■ WORK ITEM ■
Retype the data below verbatim; pictures do not belong in the copy.

======== MATERIAL SUPPLIED ========

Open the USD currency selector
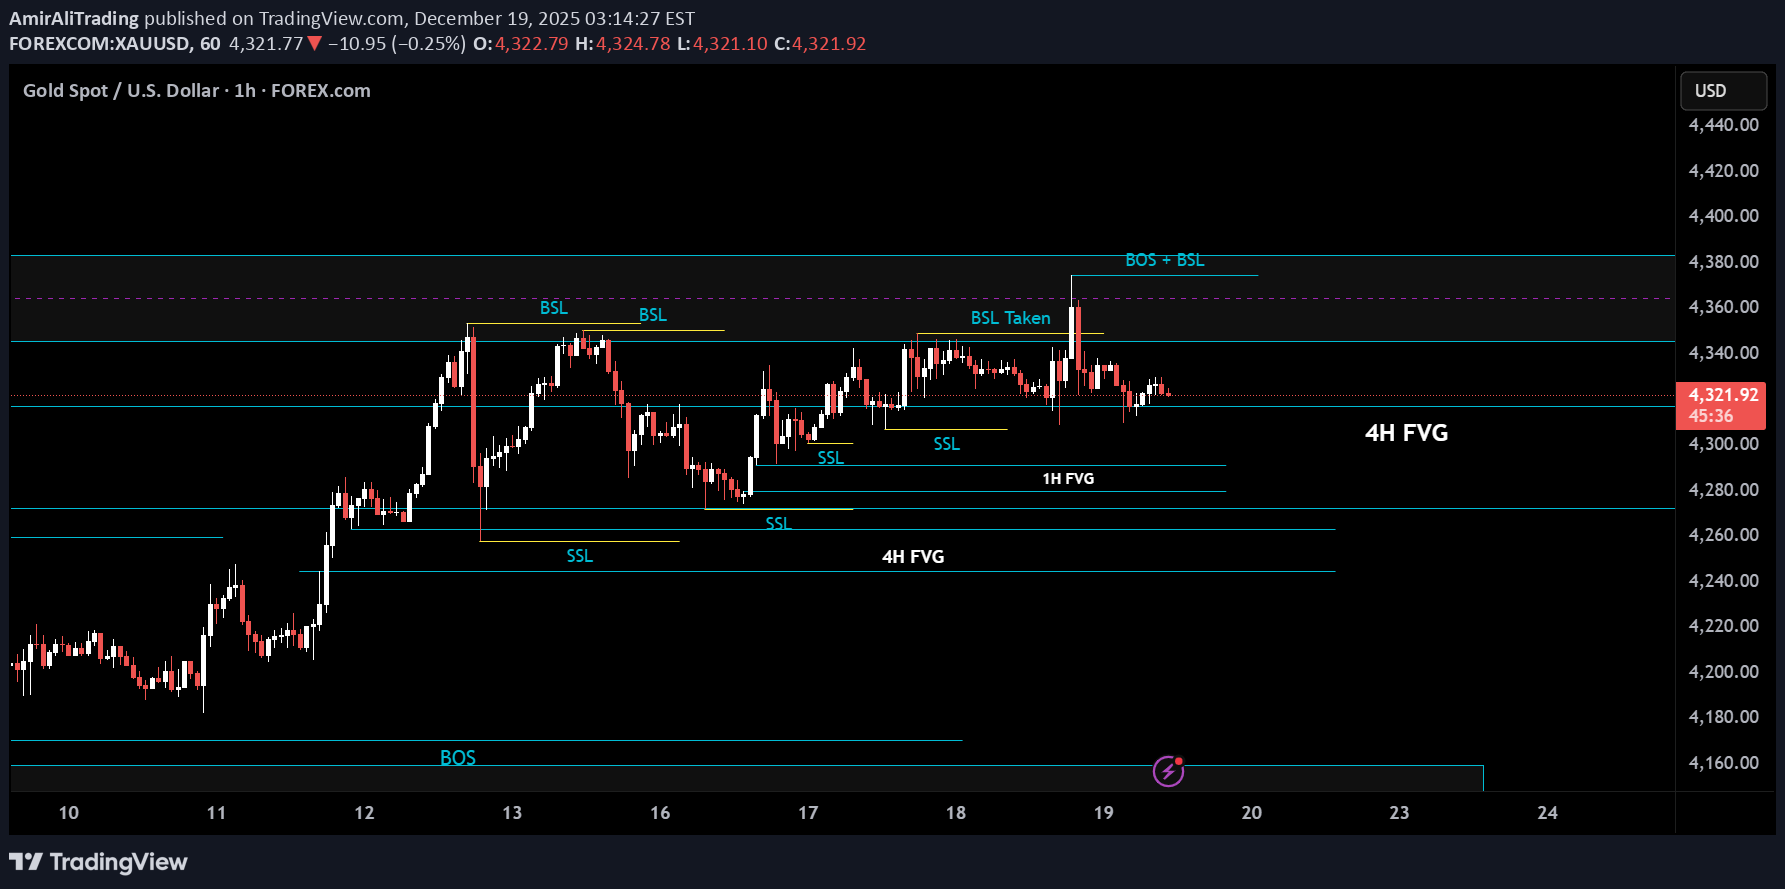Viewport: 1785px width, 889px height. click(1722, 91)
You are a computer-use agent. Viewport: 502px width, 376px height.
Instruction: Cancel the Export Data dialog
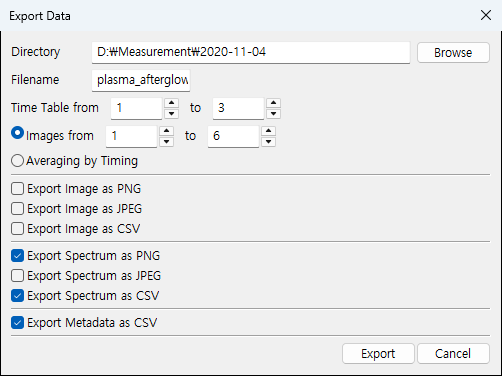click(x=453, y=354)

========

■ EXPECTED ANSWER ■
Open the USD currency selector
Viewport: 1785px width, 889px height. click(1722, 91)
You are a computer-use agent. Viewport: 502px width, 376px height.
Instruction: Cancel the Export Data dialog
click(x=453, y=354)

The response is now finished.